Bring together all lines of the material below that contain the string "list".
Data extracts Block Start
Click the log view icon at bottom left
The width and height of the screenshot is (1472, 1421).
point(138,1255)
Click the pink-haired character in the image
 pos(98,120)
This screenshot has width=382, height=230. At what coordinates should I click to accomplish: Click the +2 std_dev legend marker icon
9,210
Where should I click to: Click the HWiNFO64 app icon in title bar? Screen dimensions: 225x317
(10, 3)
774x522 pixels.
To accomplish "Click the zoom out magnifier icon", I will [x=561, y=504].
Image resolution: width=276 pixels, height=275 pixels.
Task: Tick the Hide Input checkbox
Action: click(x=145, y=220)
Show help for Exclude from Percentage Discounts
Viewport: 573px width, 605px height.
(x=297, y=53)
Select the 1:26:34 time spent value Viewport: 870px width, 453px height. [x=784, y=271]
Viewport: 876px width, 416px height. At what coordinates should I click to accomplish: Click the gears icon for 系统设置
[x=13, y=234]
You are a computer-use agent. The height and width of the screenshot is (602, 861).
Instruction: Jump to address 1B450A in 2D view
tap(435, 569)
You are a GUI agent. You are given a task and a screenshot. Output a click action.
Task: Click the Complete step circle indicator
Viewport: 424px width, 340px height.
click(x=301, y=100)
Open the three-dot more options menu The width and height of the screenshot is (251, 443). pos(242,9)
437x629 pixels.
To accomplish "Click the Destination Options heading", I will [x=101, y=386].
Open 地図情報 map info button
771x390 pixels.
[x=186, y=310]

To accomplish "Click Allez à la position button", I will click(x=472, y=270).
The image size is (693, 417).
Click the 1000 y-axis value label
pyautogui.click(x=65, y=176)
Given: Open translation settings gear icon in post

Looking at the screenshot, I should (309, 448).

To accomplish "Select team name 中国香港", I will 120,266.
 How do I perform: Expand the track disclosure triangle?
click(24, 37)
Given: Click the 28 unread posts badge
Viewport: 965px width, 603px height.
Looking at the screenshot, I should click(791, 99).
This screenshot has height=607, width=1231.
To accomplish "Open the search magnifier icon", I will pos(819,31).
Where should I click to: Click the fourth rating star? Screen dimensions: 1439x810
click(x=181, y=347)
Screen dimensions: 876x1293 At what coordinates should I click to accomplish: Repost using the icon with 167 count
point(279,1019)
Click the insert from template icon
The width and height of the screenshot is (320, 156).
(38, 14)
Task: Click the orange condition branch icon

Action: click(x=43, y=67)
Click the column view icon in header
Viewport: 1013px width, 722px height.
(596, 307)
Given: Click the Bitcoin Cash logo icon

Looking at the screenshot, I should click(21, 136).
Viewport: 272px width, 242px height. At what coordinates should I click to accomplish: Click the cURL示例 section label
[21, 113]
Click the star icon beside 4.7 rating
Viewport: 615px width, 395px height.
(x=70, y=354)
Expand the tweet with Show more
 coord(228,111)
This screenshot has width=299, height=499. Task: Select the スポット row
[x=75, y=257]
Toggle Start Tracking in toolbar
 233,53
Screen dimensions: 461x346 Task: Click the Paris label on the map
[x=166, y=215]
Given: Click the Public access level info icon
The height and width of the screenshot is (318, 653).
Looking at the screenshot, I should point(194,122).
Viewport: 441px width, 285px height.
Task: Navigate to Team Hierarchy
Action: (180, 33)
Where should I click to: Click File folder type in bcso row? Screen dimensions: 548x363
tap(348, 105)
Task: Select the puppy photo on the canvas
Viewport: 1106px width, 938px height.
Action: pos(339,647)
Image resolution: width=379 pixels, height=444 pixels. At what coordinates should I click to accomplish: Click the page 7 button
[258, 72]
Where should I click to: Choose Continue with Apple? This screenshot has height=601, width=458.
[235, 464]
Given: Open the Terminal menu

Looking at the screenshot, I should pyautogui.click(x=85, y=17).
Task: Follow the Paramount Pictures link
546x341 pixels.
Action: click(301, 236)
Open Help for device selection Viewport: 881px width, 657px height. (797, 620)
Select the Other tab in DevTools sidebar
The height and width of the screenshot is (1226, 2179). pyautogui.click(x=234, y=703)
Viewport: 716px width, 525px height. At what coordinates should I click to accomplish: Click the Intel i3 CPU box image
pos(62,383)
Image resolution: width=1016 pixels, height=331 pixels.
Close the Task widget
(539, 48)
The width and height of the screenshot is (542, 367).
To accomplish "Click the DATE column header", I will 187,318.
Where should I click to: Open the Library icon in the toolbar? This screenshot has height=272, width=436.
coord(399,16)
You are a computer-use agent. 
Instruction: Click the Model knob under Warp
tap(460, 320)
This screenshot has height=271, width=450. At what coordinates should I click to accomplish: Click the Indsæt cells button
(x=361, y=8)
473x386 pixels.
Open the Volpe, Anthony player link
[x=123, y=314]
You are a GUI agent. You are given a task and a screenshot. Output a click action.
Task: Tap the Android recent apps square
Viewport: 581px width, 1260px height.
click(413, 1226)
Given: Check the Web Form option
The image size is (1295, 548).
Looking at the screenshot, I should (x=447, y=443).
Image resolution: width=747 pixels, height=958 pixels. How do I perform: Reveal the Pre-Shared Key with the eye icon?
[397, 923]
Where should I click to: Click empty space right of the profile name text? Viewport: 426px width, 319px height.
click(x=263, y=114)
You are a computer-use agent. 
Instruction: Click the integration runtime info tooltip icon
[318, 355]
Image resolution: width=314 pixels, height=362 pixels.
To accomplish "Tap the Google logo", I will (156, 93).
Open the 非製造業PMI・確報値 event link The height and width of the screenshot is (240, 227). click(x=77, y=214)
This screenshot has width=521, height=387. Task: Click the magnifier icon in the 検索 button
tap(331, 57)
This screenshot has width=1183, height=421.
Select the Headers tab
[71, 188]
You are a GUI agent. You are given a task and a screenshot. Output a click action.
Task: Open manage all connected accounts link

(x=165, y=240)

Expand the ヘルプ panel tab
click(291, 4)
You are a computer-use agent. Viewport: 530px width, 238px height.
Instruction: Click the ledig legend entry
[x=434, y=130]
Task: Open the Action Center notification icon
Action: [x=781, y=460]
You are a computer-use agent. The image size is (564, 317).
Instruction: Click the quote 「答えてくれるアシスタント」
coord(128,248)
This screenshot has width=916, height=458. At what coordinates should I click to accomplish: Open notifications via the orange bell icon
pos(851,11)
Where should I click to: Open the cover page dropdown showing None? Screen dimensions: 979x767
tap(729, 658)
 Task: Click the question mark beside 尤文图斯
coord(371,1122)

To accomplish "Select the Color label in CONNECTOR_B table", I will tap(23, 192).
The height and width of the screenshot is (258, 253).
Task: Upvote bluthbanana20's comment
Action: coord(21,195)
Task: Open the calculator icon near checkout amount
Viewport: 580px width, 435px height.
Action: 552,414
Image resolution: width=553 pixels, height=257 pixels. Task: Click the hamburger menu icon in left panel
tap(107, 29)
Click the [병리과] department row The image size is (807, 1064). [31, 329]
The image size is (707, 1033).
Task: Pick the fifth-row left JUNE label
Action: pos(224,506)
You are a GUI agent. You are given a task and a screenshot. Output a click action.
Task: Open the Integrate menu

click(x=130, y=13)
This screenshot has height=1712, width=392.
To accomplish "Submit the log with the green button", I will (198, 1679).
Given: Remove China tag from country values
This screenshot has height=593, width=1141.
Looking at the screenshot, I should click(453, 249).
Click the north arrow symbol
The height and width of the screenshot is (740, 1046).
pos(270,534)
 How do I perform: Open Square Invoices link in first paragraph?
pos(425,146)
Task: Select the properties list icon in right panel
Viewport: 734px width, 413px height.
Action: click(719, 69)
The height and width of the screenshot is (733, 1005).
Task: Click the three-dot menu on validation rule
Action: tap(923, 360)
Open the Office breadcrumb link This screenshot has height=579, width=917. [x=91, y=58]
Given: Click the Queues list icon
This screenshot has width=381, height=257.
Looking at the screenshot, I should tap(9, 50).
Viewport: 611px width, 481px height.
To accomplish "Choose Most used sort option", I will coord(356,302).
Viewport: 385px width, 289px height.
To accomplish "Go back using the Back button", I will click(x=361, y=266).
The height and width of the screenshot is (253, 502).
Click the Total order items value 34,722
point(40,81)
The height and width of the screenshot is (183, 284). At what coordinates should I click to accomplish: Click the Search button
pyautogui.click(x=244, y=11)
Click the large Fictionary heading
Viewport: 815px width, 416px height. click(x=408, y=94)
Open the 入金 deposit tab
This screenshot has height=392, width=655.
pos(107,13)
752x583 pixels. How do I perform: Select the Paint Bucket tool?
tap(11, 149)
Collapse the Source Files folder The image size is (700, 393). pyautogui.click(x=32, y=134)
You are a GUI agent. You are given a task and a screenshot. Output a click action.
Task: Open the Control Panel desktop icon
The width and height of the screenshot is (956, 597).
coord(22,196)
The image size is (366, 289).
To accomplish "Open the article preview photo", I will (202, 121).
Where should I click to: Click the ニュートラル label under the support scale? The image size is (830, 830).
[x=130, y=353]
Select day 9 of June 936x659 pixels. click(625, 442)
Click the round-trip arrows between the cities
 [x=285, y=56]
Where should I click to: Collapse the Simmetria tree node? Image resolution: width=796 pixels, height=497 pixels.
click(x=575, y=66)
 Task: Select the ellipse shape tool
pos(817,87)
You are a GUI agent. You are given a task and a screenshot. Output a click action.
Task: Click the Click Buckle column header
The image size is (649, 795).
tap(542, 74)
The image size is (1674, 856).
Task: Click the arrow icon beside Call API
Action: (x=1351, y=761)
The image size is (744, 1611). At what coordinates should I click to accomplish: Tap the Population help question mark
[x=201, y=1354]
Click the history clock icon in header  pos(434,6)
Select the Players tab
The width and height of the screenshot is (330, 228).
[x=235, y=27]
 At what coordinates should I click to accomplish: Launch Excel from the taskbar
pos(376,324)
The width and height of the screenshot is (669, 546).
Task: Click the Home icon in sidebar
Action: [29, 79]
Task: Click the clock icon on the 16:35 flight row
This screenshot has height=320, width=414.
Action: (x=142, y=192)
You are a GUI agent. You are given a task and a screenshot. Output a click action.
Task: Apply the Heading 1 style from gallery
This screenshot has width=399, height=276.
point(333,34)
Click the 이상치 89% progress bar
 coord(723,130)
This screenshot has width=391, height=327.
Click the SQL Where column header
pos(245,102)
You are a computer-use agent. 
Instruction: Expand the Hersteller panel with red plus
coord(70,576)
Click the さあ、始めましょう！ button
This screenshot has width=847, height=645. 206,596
Data extracts Block End
Response |
Task: Select the properties list icon in right panel
Given: Click the Queues list icon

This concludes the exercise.